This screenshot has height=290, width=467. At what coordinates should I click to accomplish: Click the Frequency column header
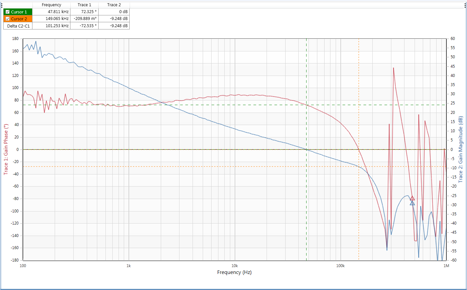51,5
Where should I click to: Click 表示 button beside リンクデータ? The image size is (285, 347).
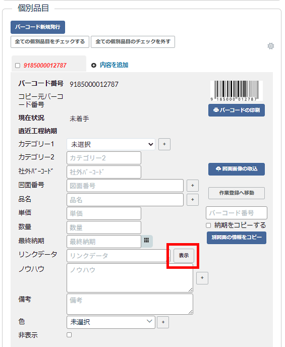coord(184,256)
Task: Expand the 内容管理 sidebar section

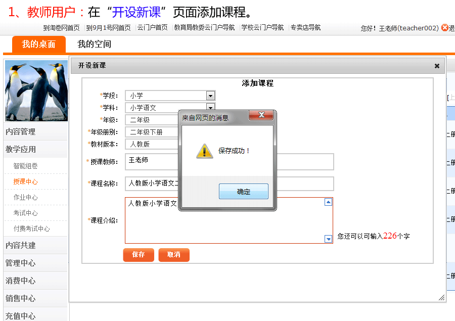Action: coord(21,131)
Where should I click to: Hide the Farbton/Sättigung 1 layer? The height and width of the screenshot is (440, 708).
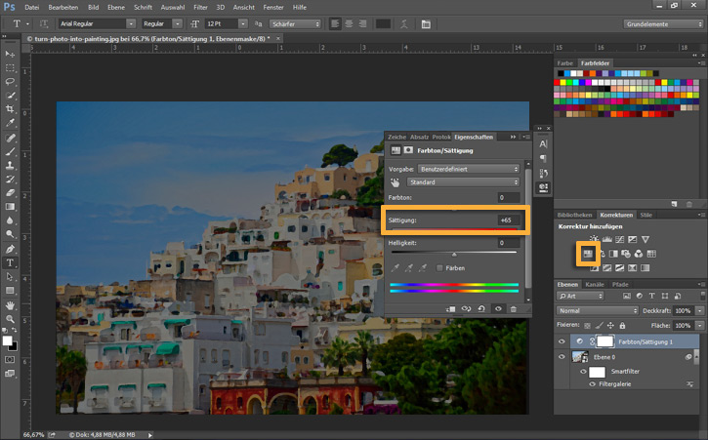pyautogui.click(x=561, y=341)
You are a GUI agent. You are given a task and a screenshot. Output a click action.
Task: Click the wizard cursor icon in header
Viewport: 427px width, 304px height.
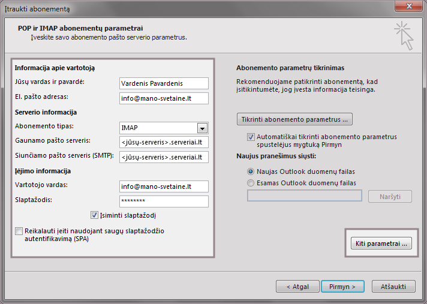(x=404, y=36)
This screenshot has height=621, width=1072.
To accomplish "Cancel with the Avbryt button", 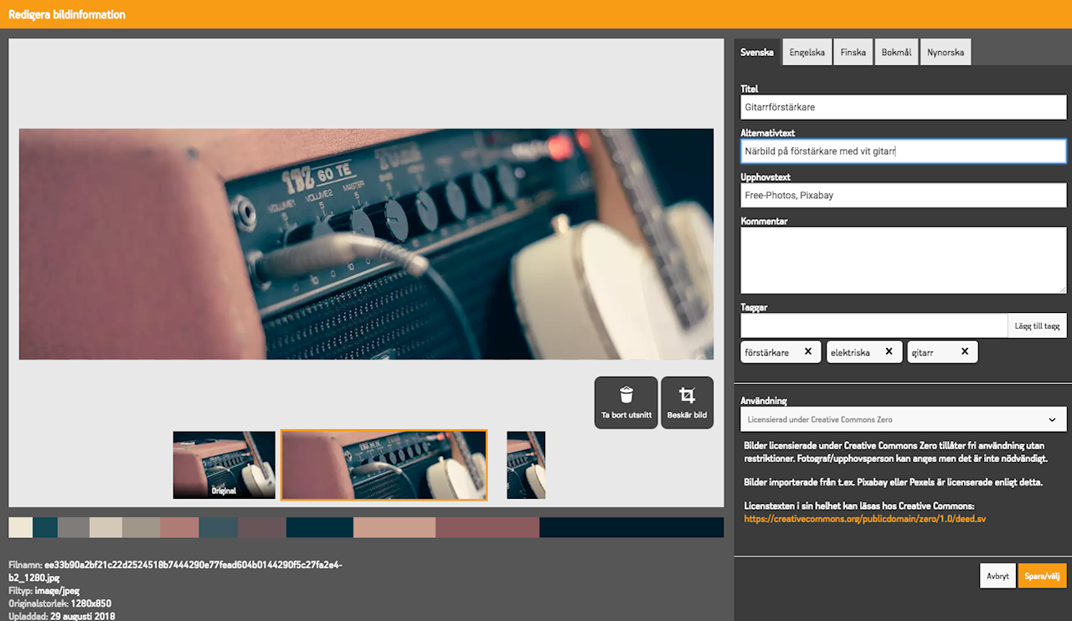I will point(997,576).
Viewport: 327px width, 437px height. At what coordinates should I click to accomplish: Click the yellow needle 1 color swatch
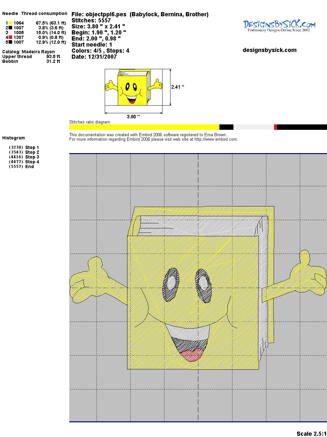pos(10,23)
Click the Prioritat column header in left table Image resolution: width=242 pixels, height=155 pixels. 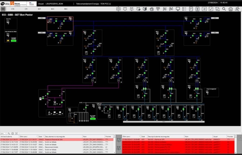[x=109, y=136]
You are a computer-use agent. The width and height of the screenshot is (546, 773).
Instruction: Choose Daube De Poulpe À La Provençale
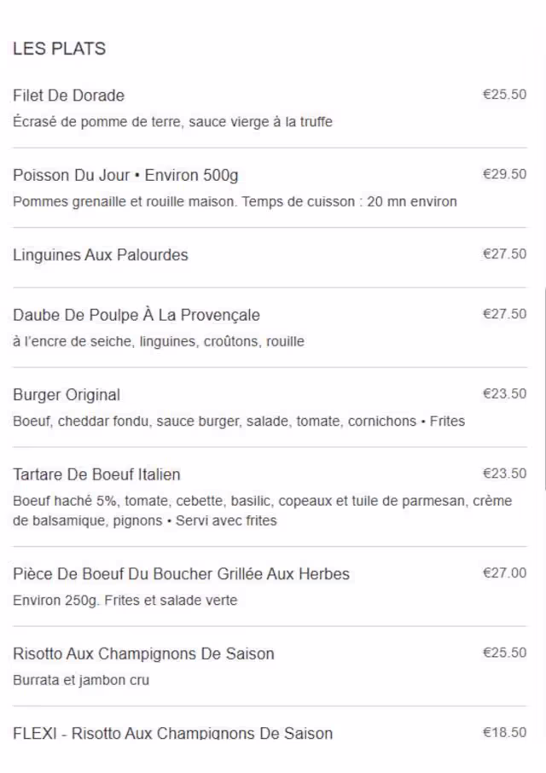pos(137,315)
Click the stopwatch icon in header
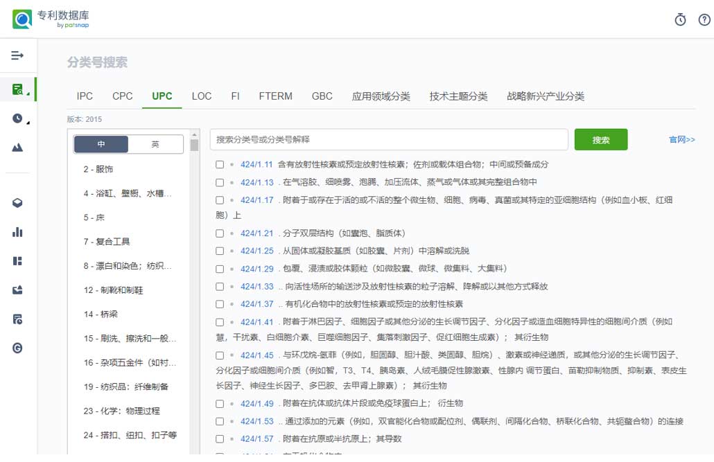Screen dimensions: 714x462 pyautogui.click(x=680, y=19)
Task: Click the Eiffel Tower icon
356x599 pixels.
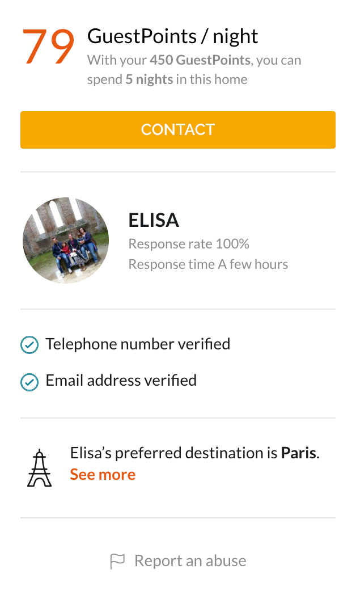Action: pos(39,467)
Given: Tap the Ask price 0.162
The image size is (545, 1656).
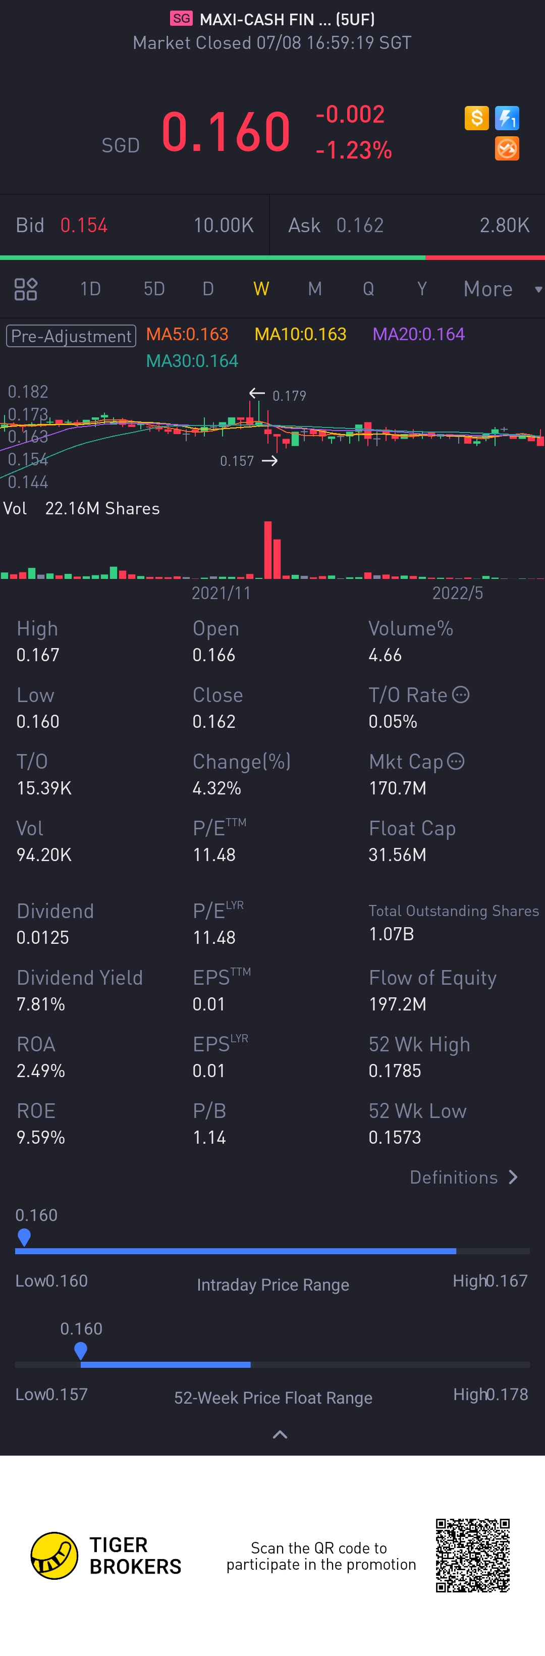Looking at the screenshot, I should [360, 226].
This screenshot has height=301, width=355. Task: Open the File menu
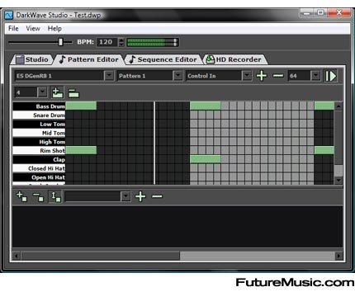tap(13, 28)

==============================

PROBLEM DETAILS |
Please find the lines in the data that contain the word "agent" and copy them.

TASK RESULT |
You are a GUI agent. You are given a task and a screenshot. Output a click action.
You are a computer-use agent. The width and height of the screenshot is (546, 773).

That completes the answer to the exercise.